Broader Research Context:
Gigabit Passive Optical Networks (GPONs) have become a popular fibre access network solution because of its service transparency, cost effectiveness, energy savings, and higher security systems over other access networks. With an increasing number of GPON users, a failure in the network will cause economic losses for operators, in addition to customer dissatisfaction.

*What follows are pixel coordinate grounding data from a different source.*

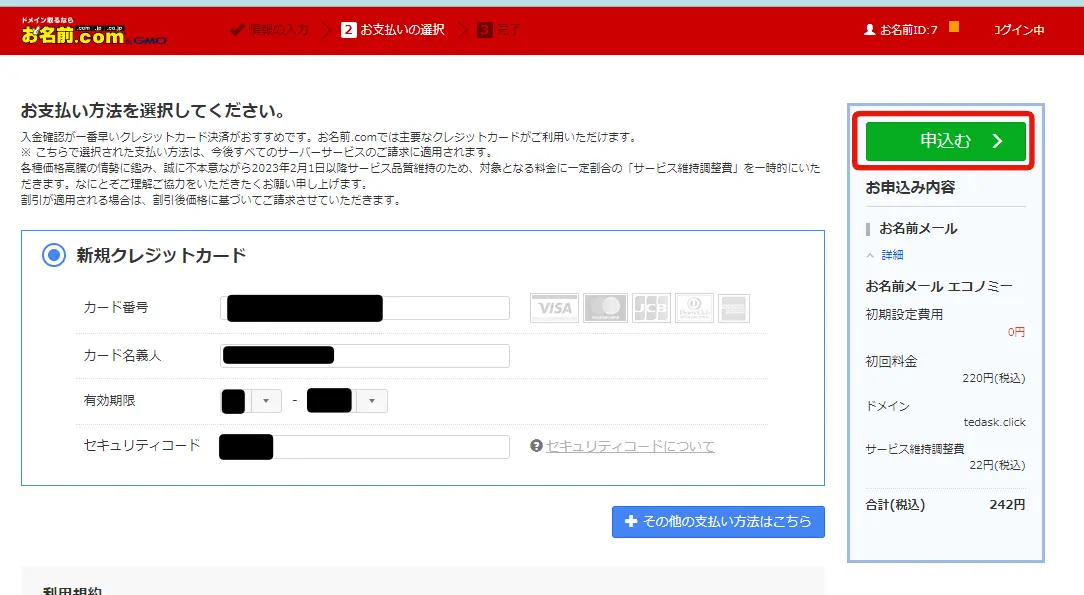This screenshot has width=1084, height=595.
Task: Click the user profile icon beside お名前ID
Action: [x=869, y=30]
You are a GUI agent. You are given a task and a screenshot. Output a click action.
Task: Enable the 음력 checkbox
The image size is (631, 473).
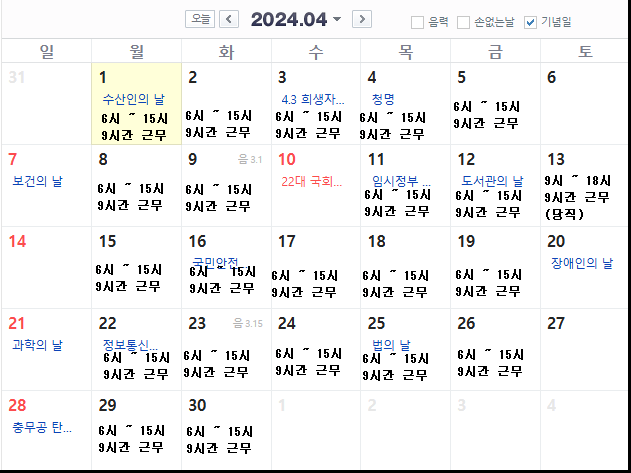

Ensuring the reliability of GPON systems is the fundamental requirement [1]. According to the Federal Communications Commission (FCC), one third of all service disturbances are due to cable issues [2]. Due to the increasing amount of interest of monitoring the physical layer of PON, the Telecommunication Standardization Sector of the International Telecommunications Union (ITU-T) had defined L.66 (2007) recommendation to allocate the U-band with wavelengths between 1625 nm to 1675 nm for PON maintenance and monitoring purposes [2]. Considering the large amount of traffic that travels over a GPON, and the large number of users, a cost-effective and reliable management system is highly desired. Several monitoring technologies have been investigated and studied. These technologies are classified into two groups: (1) Optical Time Domain Reflectometer (OTDR) based; and (2) non-OTDR based such as self-injection locked reflective semiconductor optical amplifier (SL-RSOA), Optical Frequency Domain Reflectometer (OFDR), and Optical Coding based monitoring techniques (OC). OC based technique is the most cost effective approach that use a unique code-word as a signature for each Optical network unit (ONU) are placed outside the user’s planet. Each ONU encodes the monitoring data with its code-word and reflects the data back to the central office (CO). A decoding system is implemented at the CO to decode the codes coming in from the different ONUs and a decision about the status of the links is made by the Network Management System (NMS) [2].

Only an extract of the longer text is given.